Afrique-Occident : la Russie creuse la fracture

par Jean-Paul de Gaudemar |  publié le 21/06/2024

 Moscou fait pression pour dissuader certains pays africains de participer à toute conférence  sur l’Ukraine. Et ça marche…

 

Une femme dans une rue de Ouagadougou (Burkina Faso). OLYMPIA DE MAISMONT / AFP

Lors de la conférence pour la paix en Ukraine qui vient de se tenir au Bürgenstock, en Suisse, aucun des États africains récemment visités par Serguei Lavroff , le ministre des Affaires étrangères russe, ne s’est déplacé, comme d’ailleurs les trois-quarts des pays du continent. Seul six chefs d’État avaient fait le déplacement, les plus proches des positions occidentales, dont Alassane Ouattara, le président de la Côte d’Ivoire.
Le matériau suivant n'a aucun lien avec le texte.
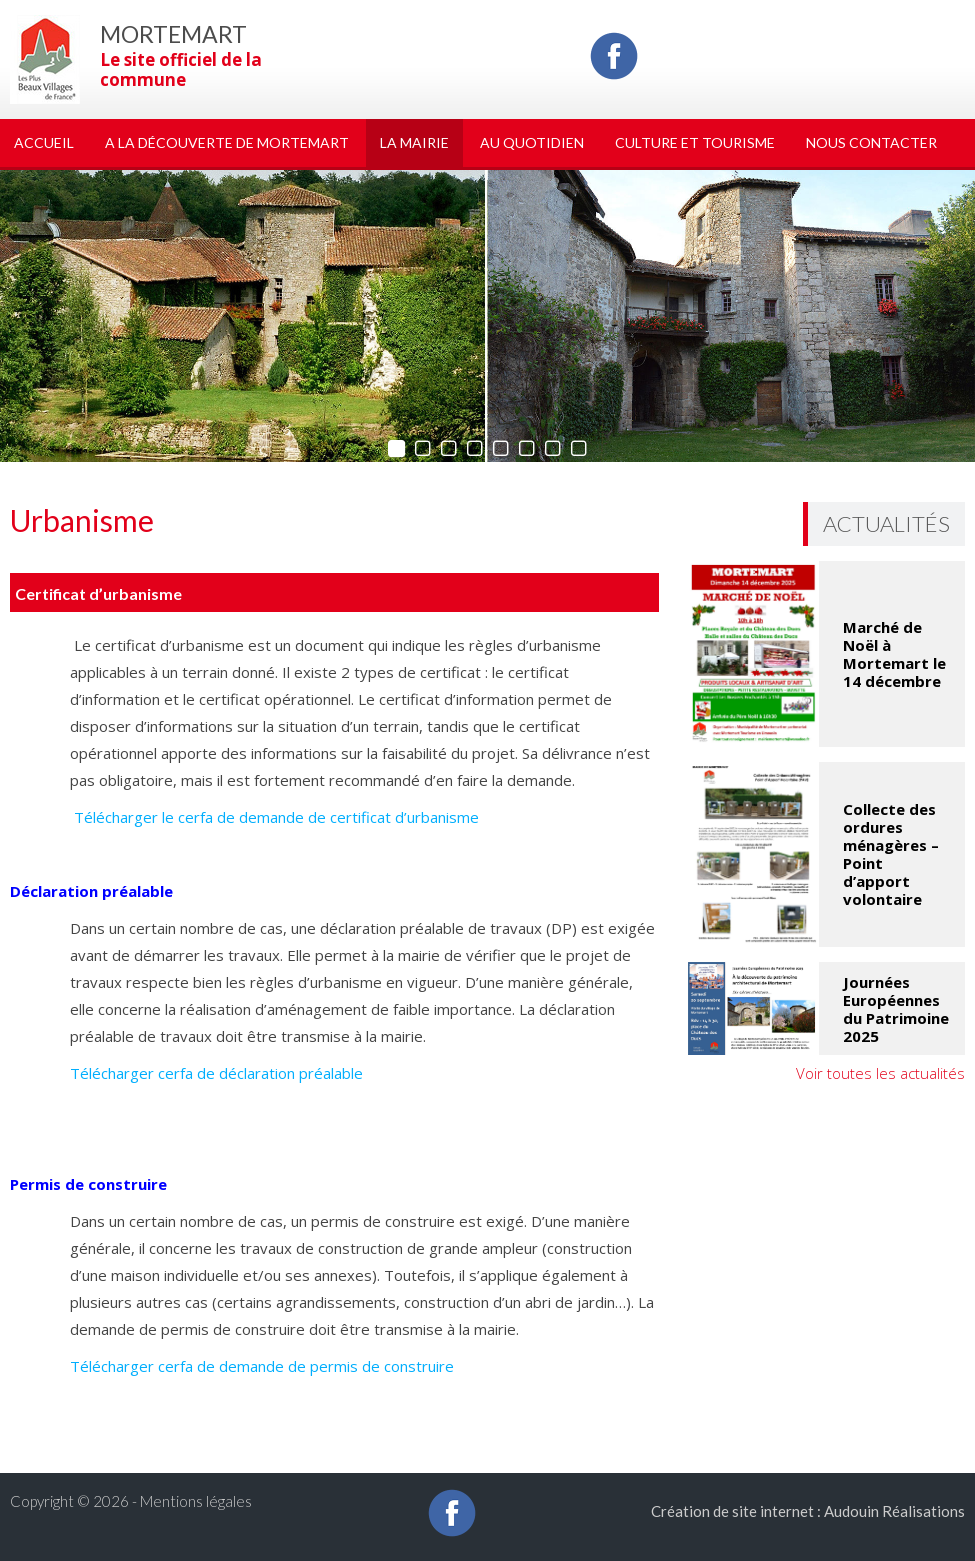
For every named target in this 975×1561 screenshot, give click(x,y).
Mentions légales (196, 1501)
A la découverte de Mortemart (227, 142)
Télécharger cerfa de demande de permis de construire (262, 1366)
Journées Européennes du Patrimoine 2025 (896, 1009)
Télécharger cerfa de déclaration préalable (216, 1073)
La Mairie (414, 142)
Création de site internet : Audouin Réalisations (808, 1511)
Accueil (44, 142)
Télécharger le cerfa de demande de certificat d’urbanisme (274, 817)
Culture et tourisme (695, 142)
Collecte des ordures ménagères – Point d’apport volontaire (891, 854)
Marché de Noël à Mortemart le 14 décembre (894, 654)
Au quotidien (532, 142)
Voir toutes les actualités (880, 1073)
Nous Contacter (871, 142)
De même, aucun des membres des BRICS, désormais élargis à onze, n’était présent.

Nouveau signe s’il en est d’une fracture qui ne cesse de s’élargir entre l’Occident et cet amalgame de pays dits du « Sud global », mais dont les BRICS constituent l’épine dorsale politique.  L’Afrique n’a d’ailleurs pas cessé, depuis le début du conflit en Ukraine, de donner des signaux montrant que la plupart de ses pays ne souhaitaient pas suivre la condamnation portée par l’Occident de cette guerre, qu’il s’agisse de leurs votes aux Nations Unies ou d’autres réticences.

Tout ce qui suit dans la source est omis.